Hawai`i Supreme Court Throws Out Moloka`i Ranch Well Permit
Water commission ruling violated native Hawaiian rights
Contacts
Paul Achitoff, Earthjustice 808-599-2436
On January 29, 2004, the Hawai’i Supreme Court, in another groundbreaking decision upholding the public trust doctrine and the rights of native Hawaiians to water and to practice traditional and customary gathering, unanimously concluded that the State of Hawai’i Commission on Water Resource Management wrongly granted Wai`ola O Moloka`i, a subsidiary of Moloka`i Ranch, permits to construct and operate a well to fuel massive development on Moloka`i. The Court threw out the permits and ordered the Commission to revisit the matter.
Moloka`i Ranch applied for the permits in 1996 to drill and pump a well in Kamiloloa, claiming it intended to develop its lands over the next fifteen to twenty years. Its purported plans were very ambitious, and included 1,292 housing units, an industrial park, 120 luxury campgrounds, and various other commercial operations.

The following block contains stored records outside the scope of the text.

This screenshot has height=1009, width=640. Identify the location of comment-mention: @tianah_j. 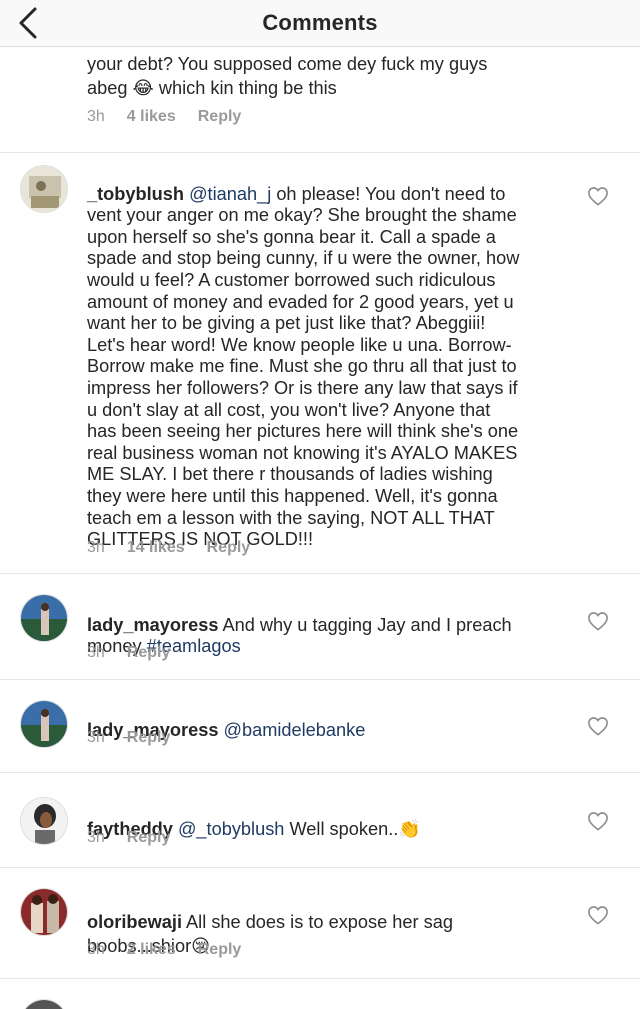
(230, 194).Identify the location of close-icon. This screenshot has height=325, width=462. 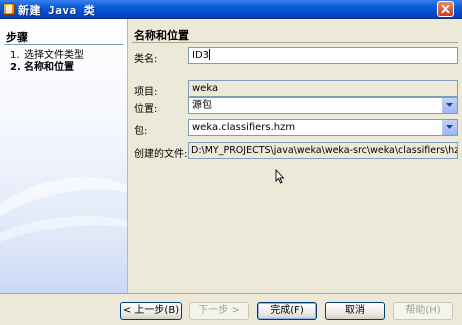
(446, 9).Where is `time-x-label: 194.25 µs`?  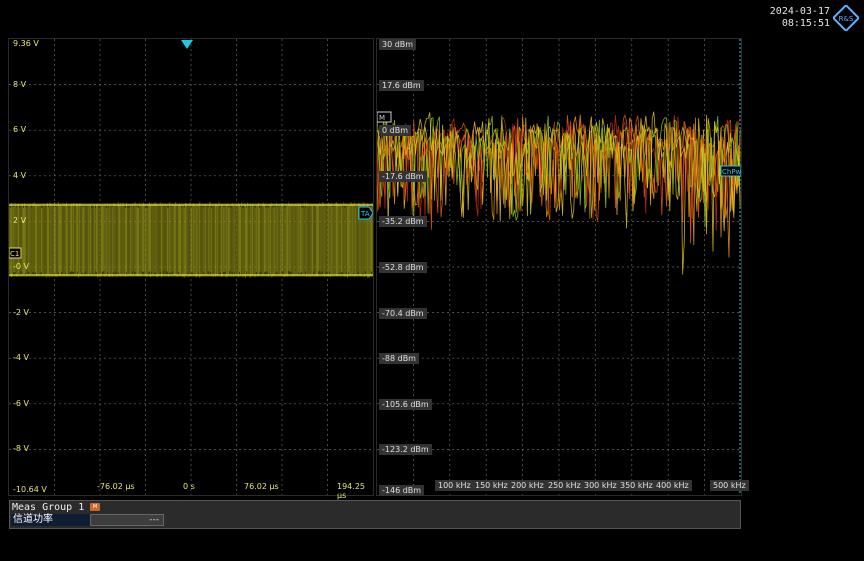 time-x-label: 194.25 µs is located at coordinates (351, 491). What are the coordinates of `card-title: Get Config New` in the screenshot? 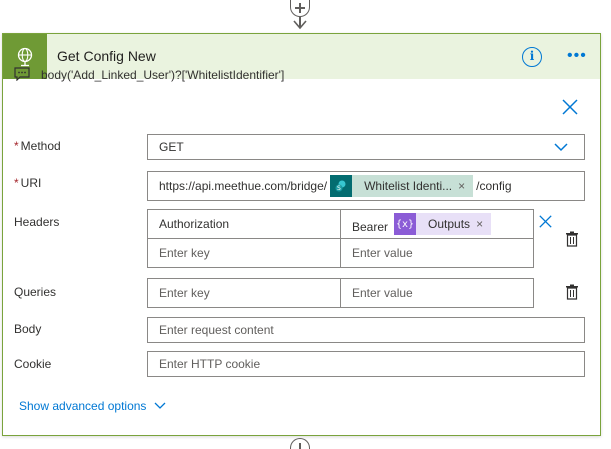 It's located at (106, 56).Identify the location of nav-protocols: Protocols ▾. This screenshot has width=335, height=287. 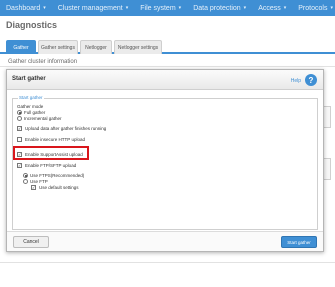
(314, 8).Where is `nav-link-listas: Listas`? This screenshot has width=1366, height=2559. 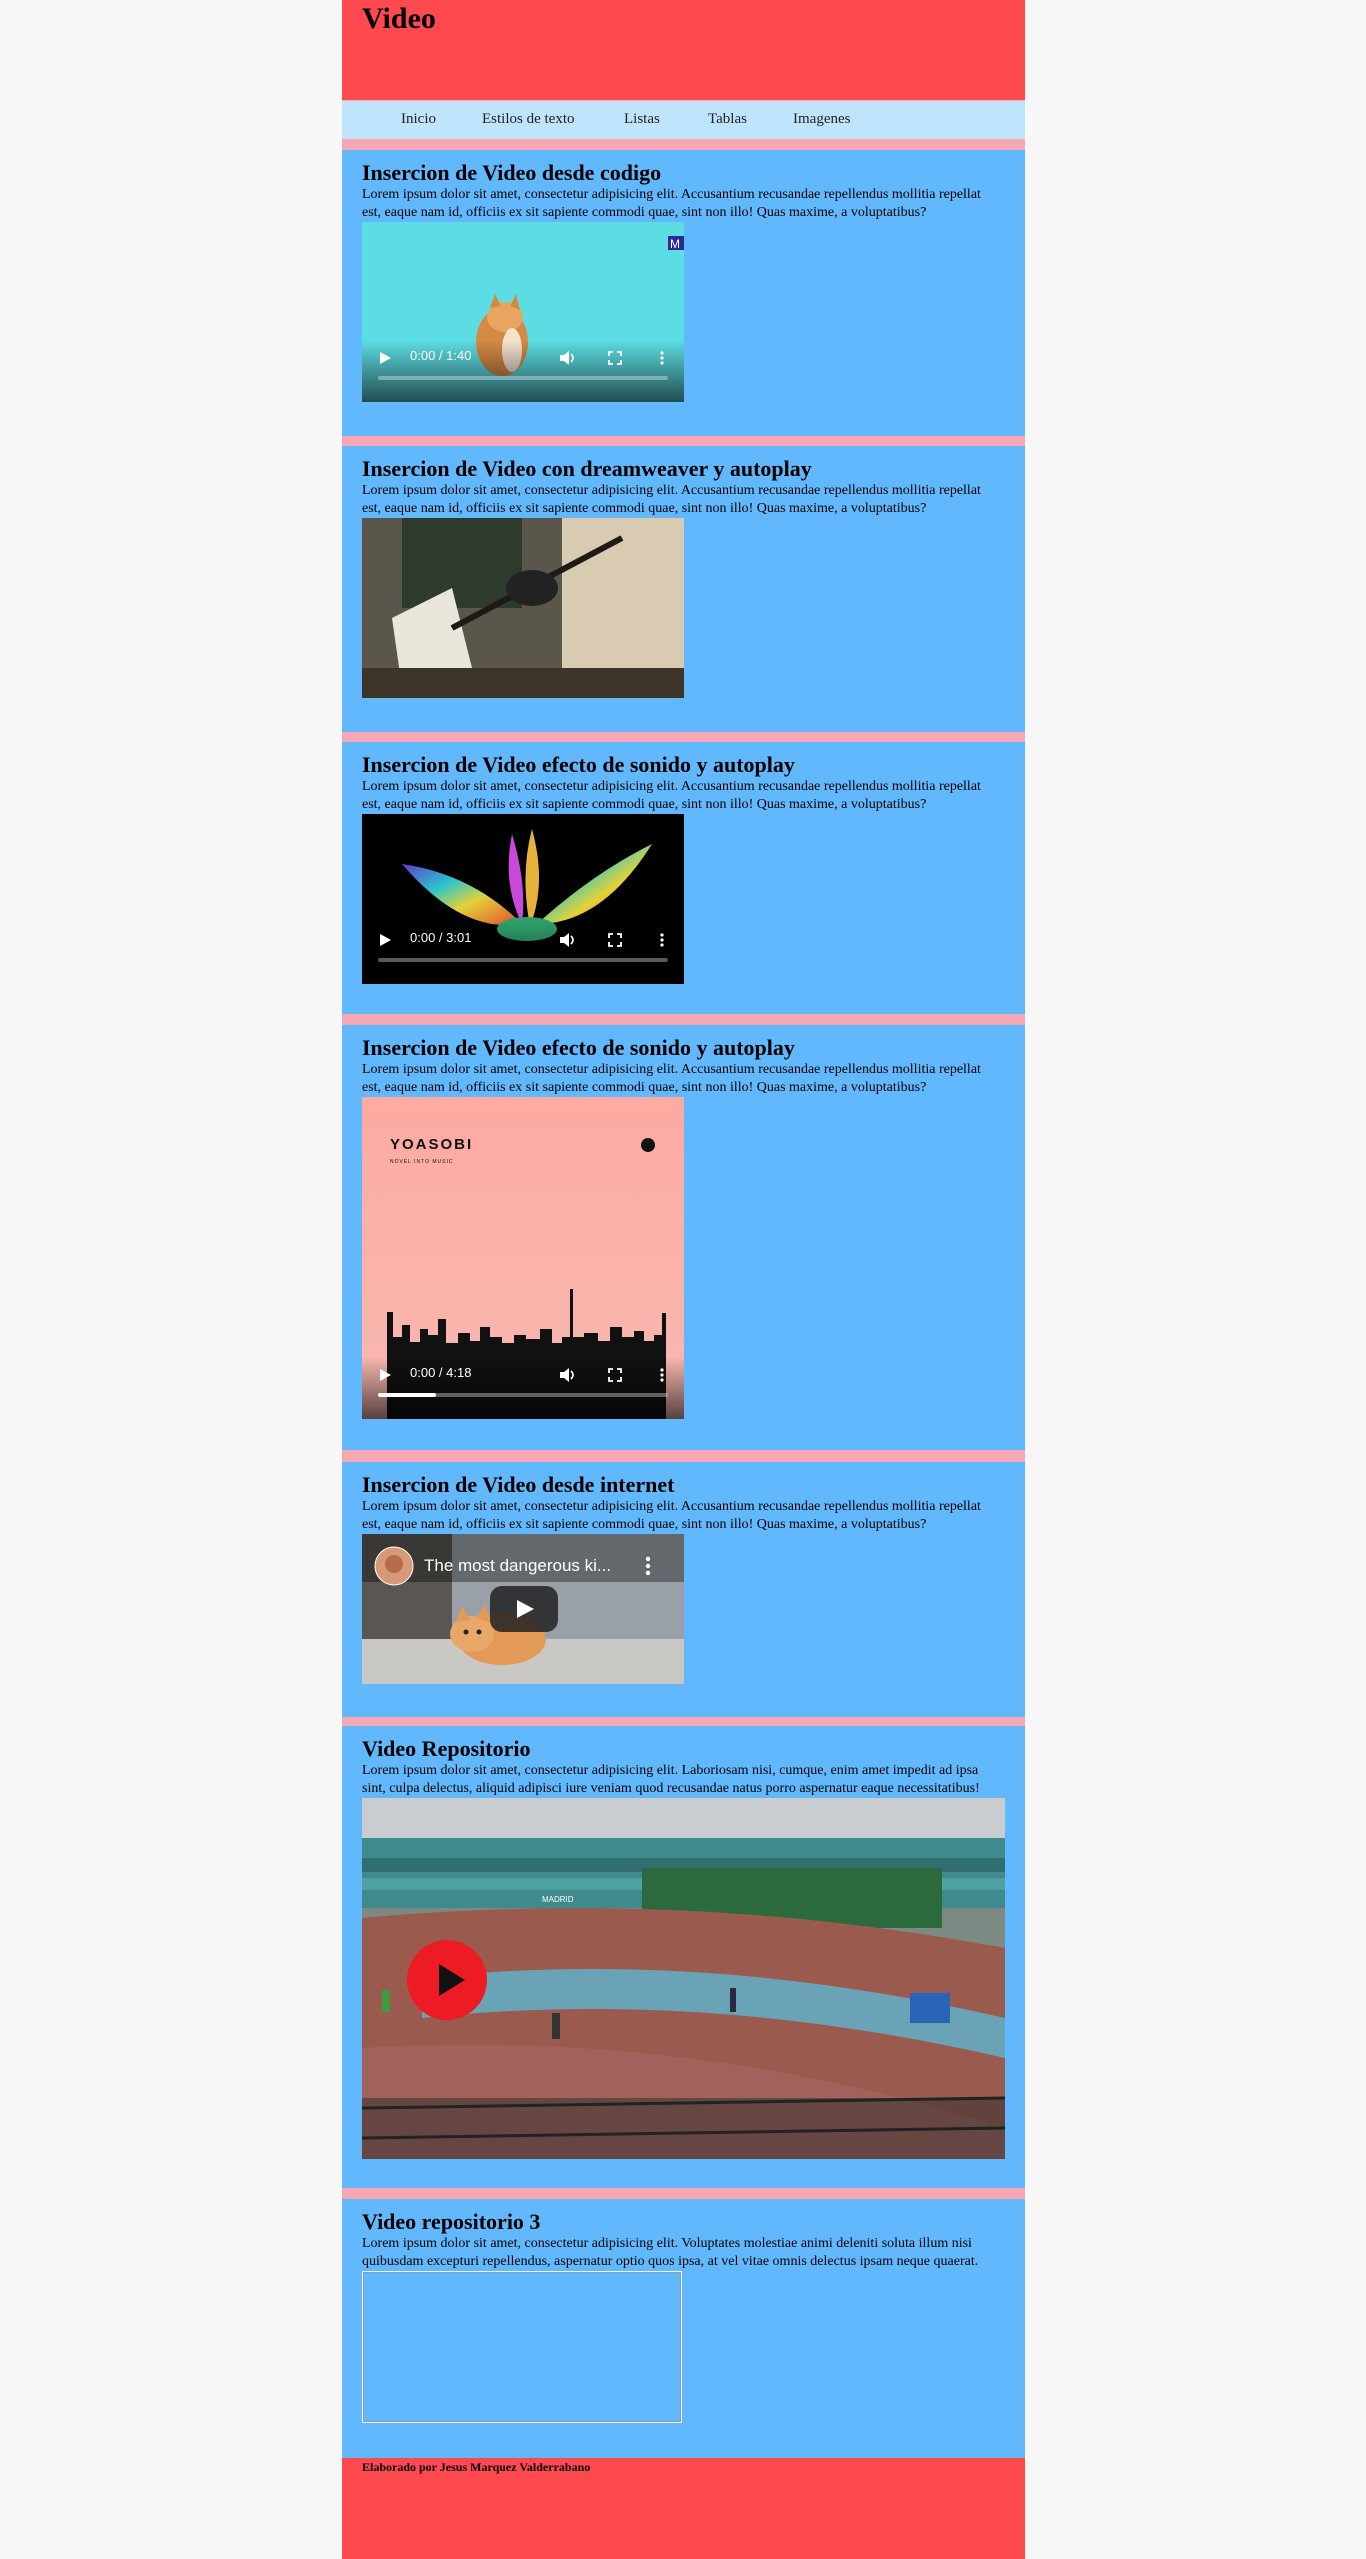 nav-link-listas: Listas is located at coordinates (642, 120).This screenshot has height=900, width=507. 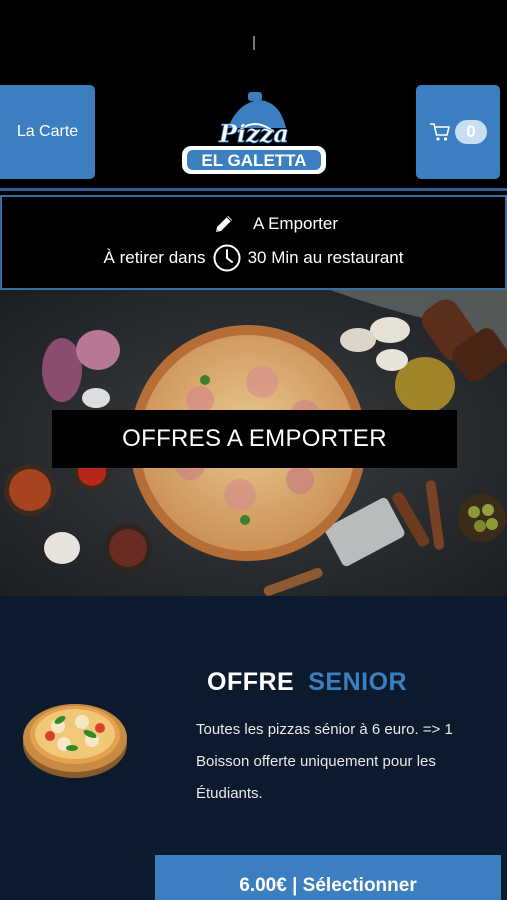 I want to click on order-mode-label: A Emporter, so click(x=296, y=223). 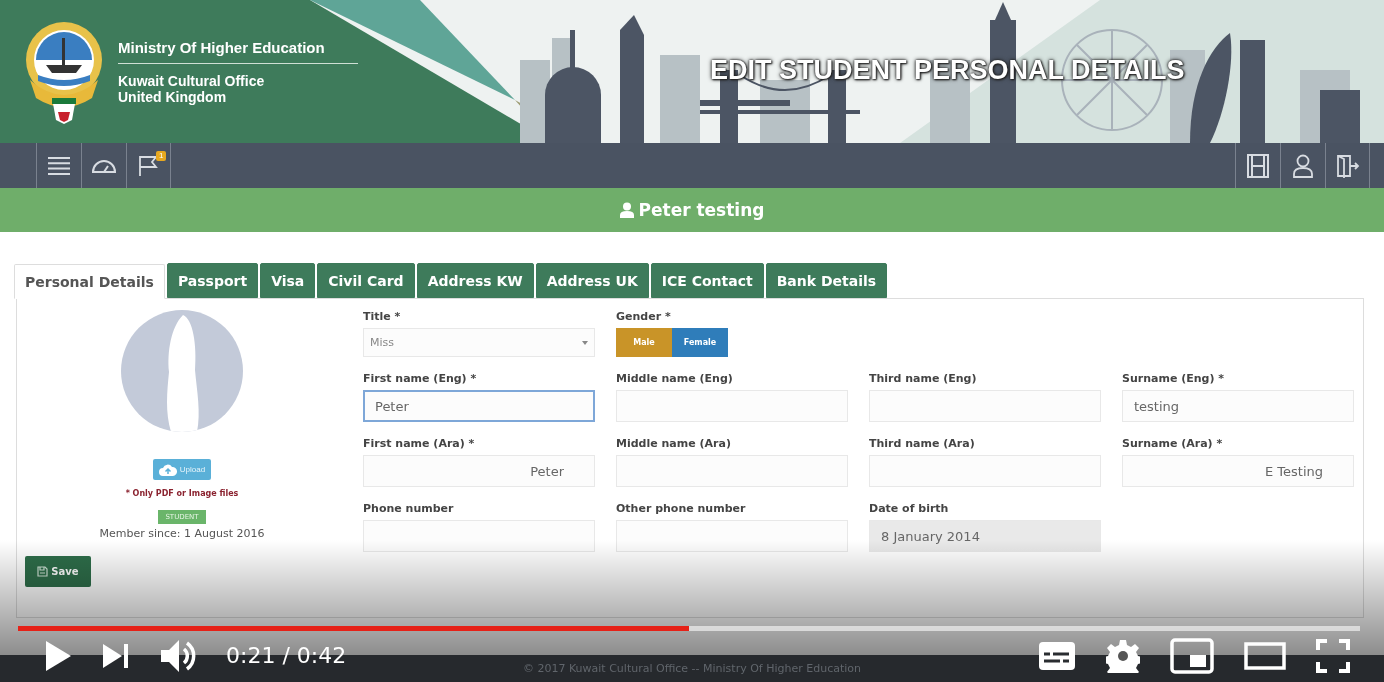 I want to click on skip-next-icon, so click(x=116, y=656).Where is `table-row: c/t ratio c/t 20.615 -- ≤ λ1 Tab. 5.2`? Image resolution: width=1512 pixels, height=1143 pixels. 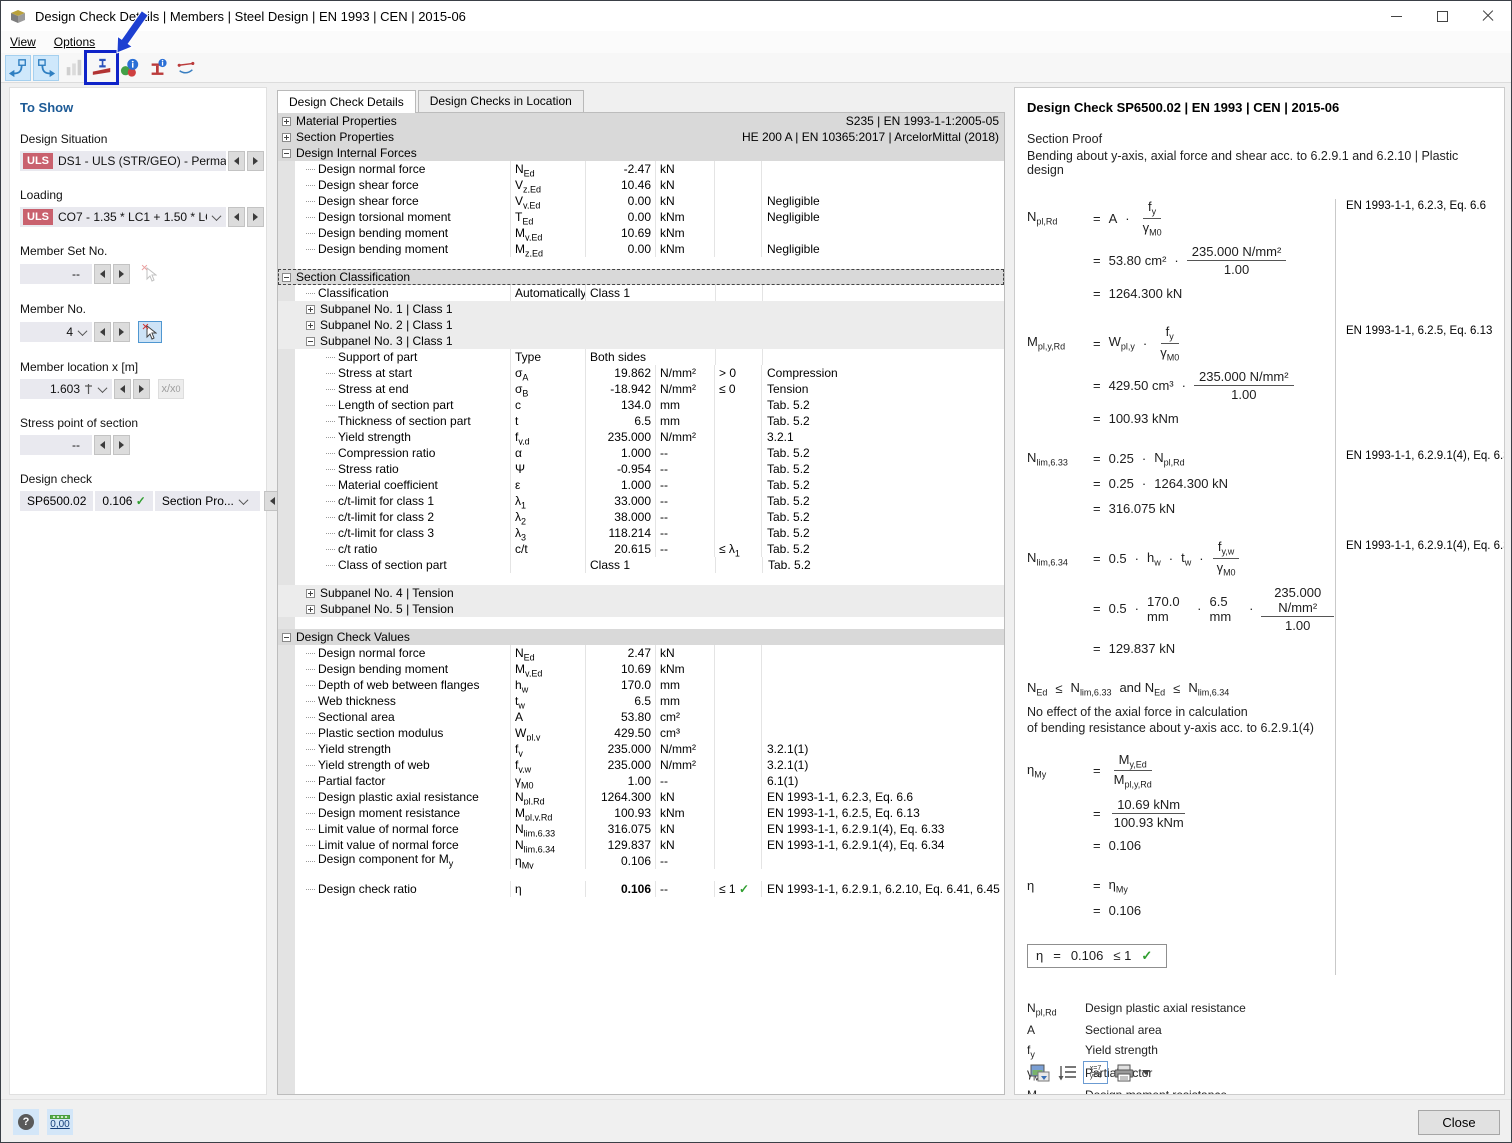 table-row: c/t ratio c/t 20.615 -- ≤ λ1 Tab. 5.2 is located at coordinates (641, 550).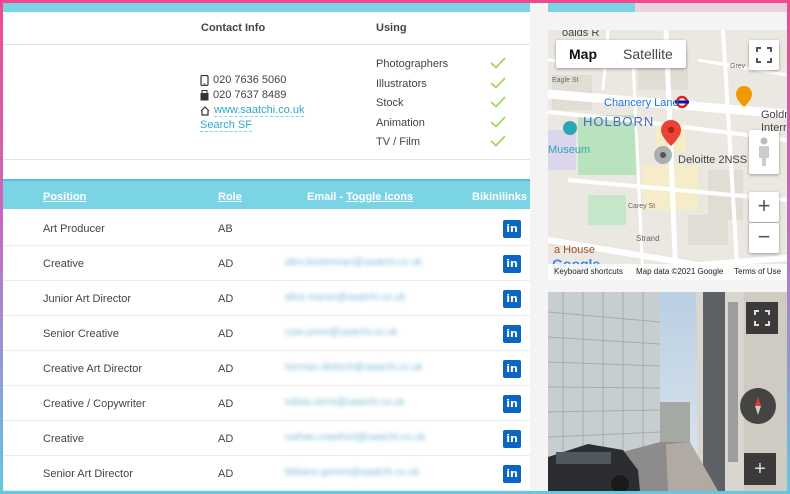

The proposed well site is only three miles from an existing Department of Hawaiian Home Lands well, and DHHL has a water reservation of 2.9 million gallons per day to service some of its 25,000 acres on Moloka`i. DHHL, with hundreds of homestead leases and a long waiting list, was concerned that the proposed well would interfere with its water rights, and objected to the permit application. Moloka`i residents Walter Ritte, Glenn Davis, and Karl Mowat, represented by Earthjustice, and other residents also intervened to oppose the application, based on concern that the well, by reducing the flow of groundwater to Moloka`i’s south shore, would reduce availability of limu that many residents rely on for subsistence, interfere with fishponds, and have a dramatic and unwanted cultural and social impact on the rural island. The Office of Hawaiian Affairs also intervened to oppose the permit.
At the contested case hearing, Moloka`i Ranch failed to show that its well would not interfere with DHHL’s water rights, or with Hawaiians’ subsistence gathering rights. The Commission nevertheless issued a permit for 655,928 gallons per day, on the basis that DHHL and the Moloka`i residents had not proven that the well would cause the harms they feared.
In its decision issued yesterday, the Court held that “DHHL’s reservations of water throughout the State are entitled to the full panoply of constitutional protections afforded the other public trust purposes enunciated by this court” in the Waiahole Ditch case, and that by failing to insure that the proposed well would not interfere with DHHL’s water reservation, the Commission “violated its public trust duty to protect DHHL’s reservation rights under the [Hawaiian Homes Commission Act], the [Water] Code, the Hawai’i Constitution, and the public trust doctrine in balancing the various competing interests in the state water resources trust.”
The Court also held that the Commission had wrongly tried to put the burden on the Moloka`i residents to prove that the well would interfere with their traditional and customary gathering rights as native Hawaiians. According to the Court, Moloka`i Ranch was “obligated to demonstrate affirmatively that the proposed well would not affect native Hawaiians’ rights; in other words, the absence of evidence that the proposed use would affect native Hawaiians’ rights was insufficient to meet the burden imposed upon [Moloka`i Ranch] by the public trust doctrine, the Hawai’i Constitution, and the Code.”
As Earthjustice attorney Paul Achitoff observed, “The Supreme Court has said, loud and clear: Developers can no longer get permits just by arguing that their proposals won’t affect native Hawaiian rights — they have to prove it.”
Moloka`i resident Glenn Davis remarked: “I’m thankful that the process works. Moloka`i Ranch didn’t consult with the community before they made their application, but maybe now they will.”